Strong PAC spending proves Legislature can be bought.
Apparently, the cost of winning an election in Kansas is suffering from a bad case of inflation.
With an outspoken desire to rid Topeka of legislators who didn't march in lockstep with Gov. Sam Brownback's aggressive economic and social experiment for Kansas, outside groups answered the governor's call with buckets of cash. That, in turn, brought out additional money from groups who sought to keep moderates in office.
The result was that the 2012 primary election resembled something more like a shopping spree than a free election.
A Kansas Governmental Ethics report found that political action committee spending on Kansas elections increased exponentially this year from 2008. Since the beginning of 2012, PAC spending in Kansas reached $2,135,220. Last minute spending by PACS, which came after the official reporting deadline, surged to $798,000 — a nearly six-fold increase over the $134,162 spent during the same period in 2008.

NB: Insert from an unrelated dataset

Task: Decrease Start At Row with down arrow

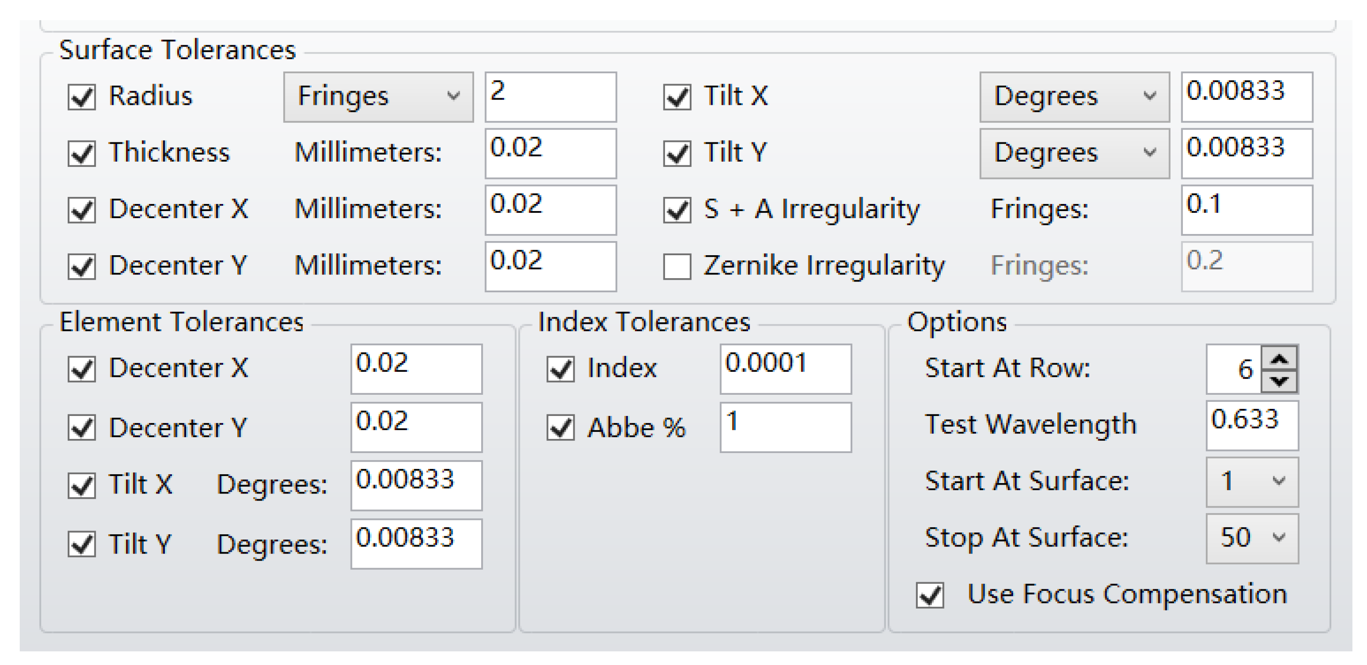Action: click(x=1279, y=381)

The leader in PAC spending was the Kansas Chamber of Commerce, with $675,709 spent since Jan. 1. In addition to PAC money, candidates for the House and Senate collectively raised $3.9 million during the campaign season.
While that is a staggering amount of money for groups to spend on what should be public service, it doesn't include the untold — and unknowable — amount of money spent by non-profit issue groups such as Americans For Prosperity.

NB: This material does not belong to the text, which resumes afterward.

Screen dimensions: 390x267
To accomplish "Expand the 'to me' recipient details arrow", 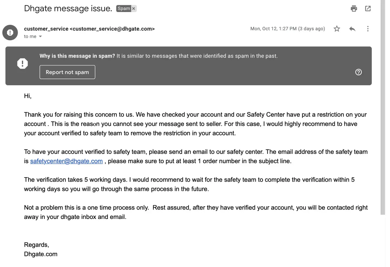I will [x=40, y=37].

Such groups aren't required to report their involvement in political races and insist they use their money to inform voters about issues rather than to alter elections. Yet such groups frequently point out which candidates align with their policy positions and encourage voters to "thank" or support them.
Kansans should be concerned that special interest groups hold such interest in who wins a part-time legislative job in Topeka. The message from PACs and non-profit groups is that with enough money the Legislature can be purchased and remit payment in the way of favorable legislation. ...
In the future, legitimate political candidates likely will find it difficult to stand against the blitzkrieg of even a weak opponent who has the backing of a well-financed non-profit group or PAC willing to spend countless dollars on its financiers' behalf.